EXERCISE DESCRIPTION:
Return the material below verbatim, line for line, and leave out the pictures.

INPUT:

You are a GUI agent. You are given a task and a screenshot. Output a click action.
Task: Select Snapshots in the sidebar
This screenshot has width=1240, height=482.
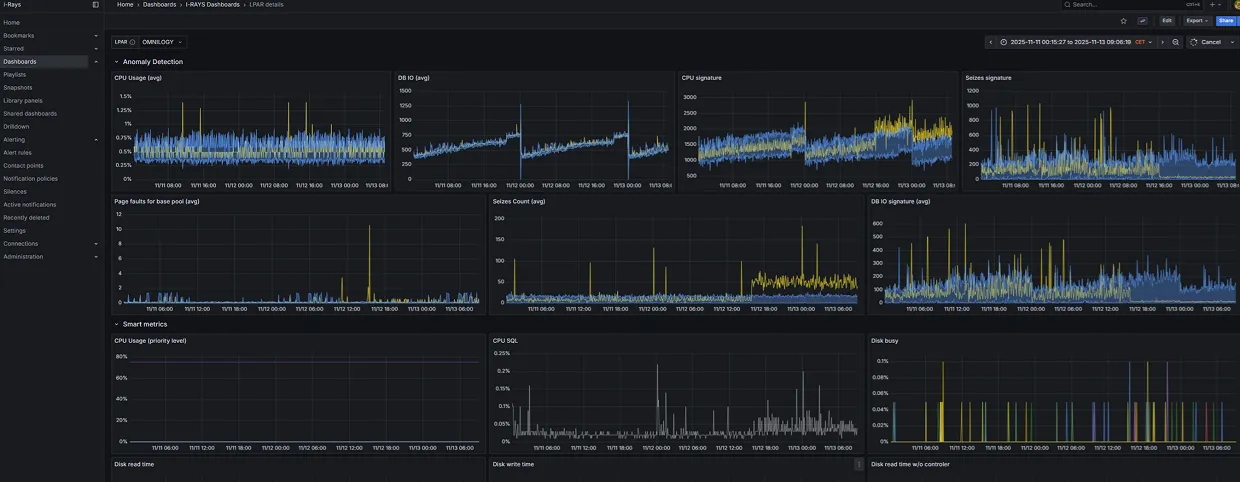pyautogui.click(x=17, y=88)
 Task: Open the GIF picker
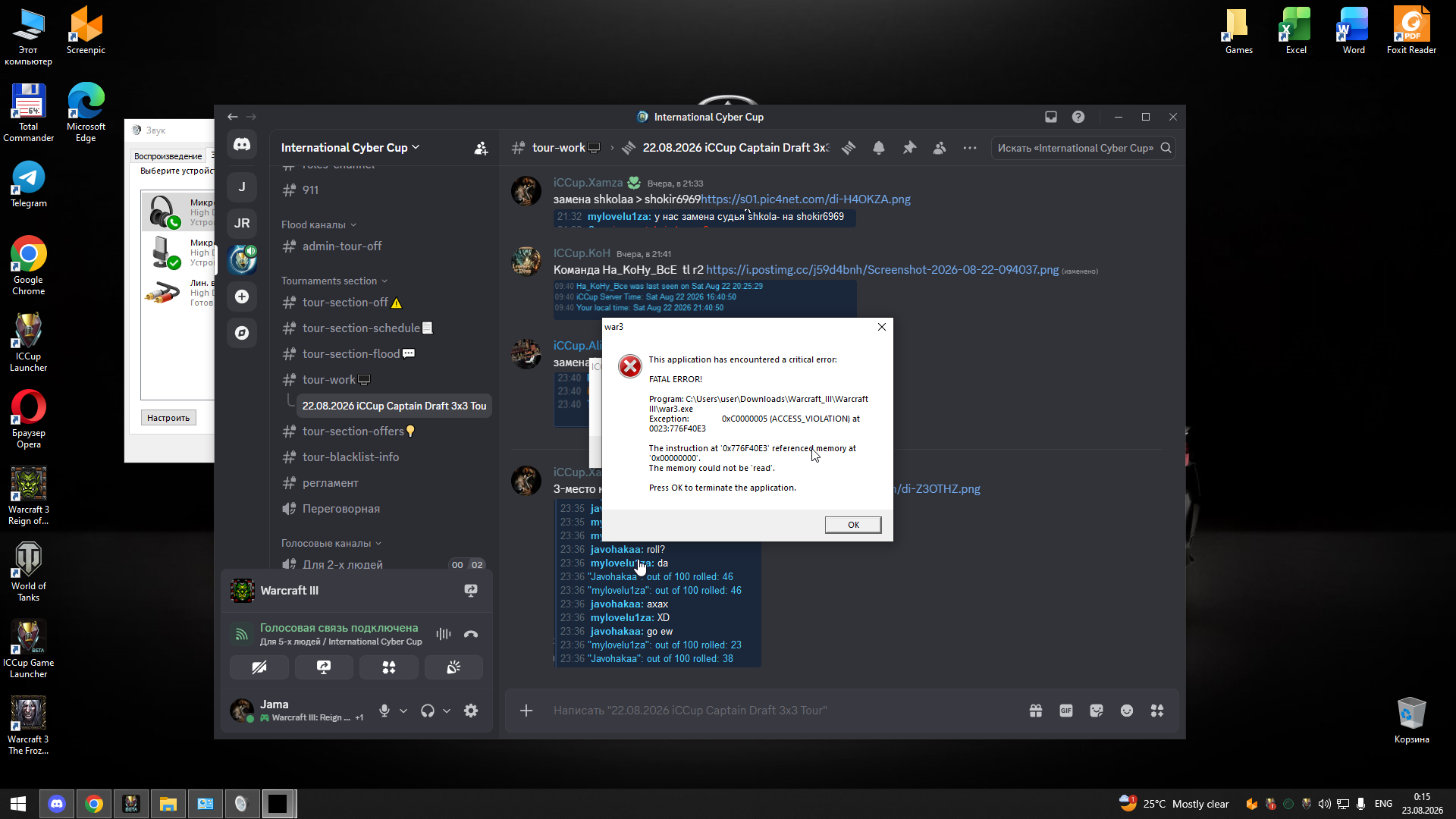coord(1066,711)
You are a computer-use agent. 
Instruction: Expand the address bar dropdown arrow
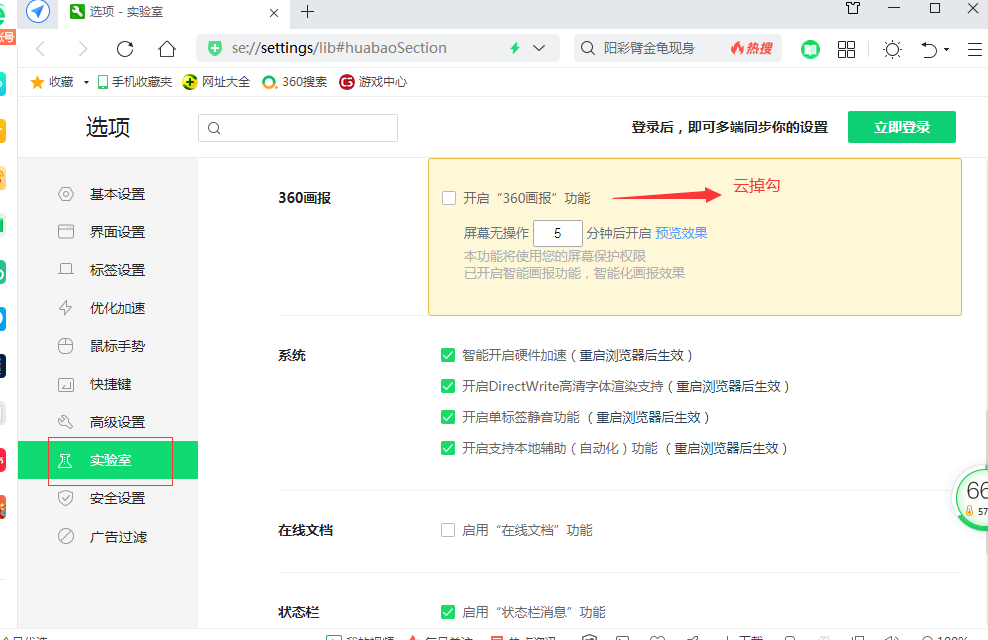540,48
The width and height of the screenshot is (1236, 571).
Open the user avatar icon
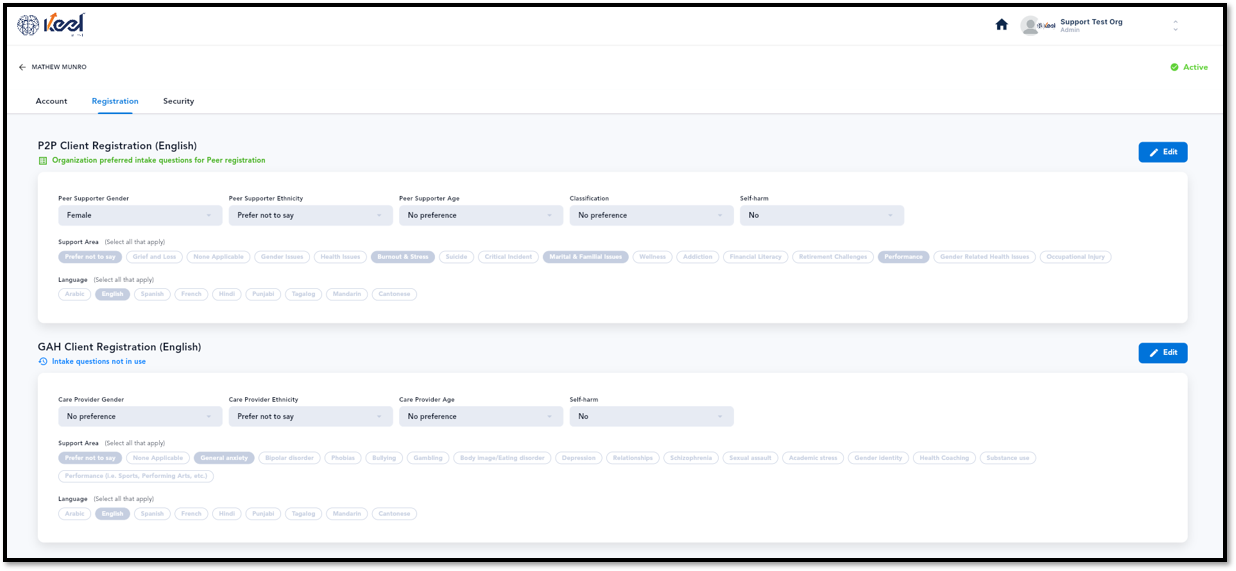[1030, 25]
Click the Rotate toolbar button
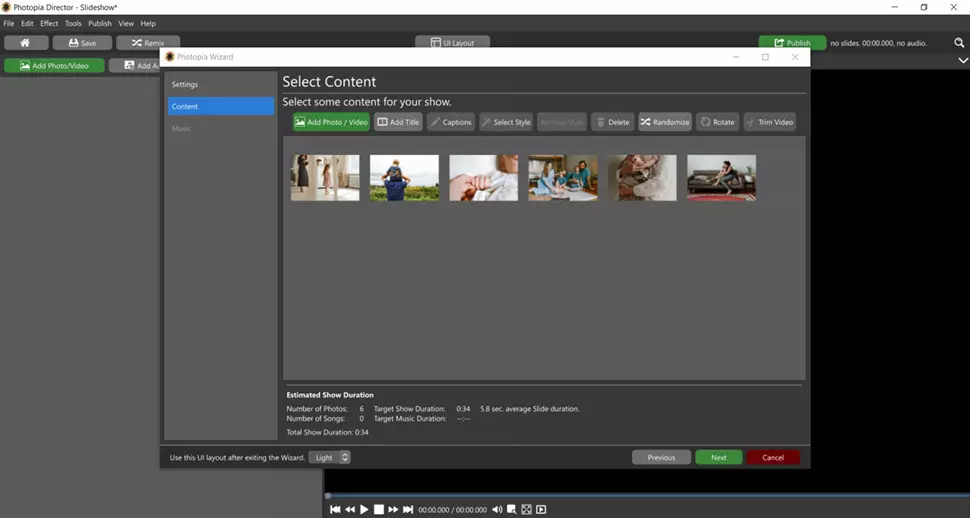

FULL RESPONSE:
You are a GUI agent. You are given a task and a screenshot. Output a click action.
Task: Select Snapshots in the sidebar
This screenshot has width=1240, height=482.
pyautogui.click(x=17, y=88)
 Task: Open the GIF picker
coord(1066,711)
You are a computer-use agent. 
Instruction: Expand the address bar dropdown arrow
540,48
The width and height of the screenshot is (1236, 571).
Open the user avatar icon
[1030, 25]
Click the Rotate toolbar button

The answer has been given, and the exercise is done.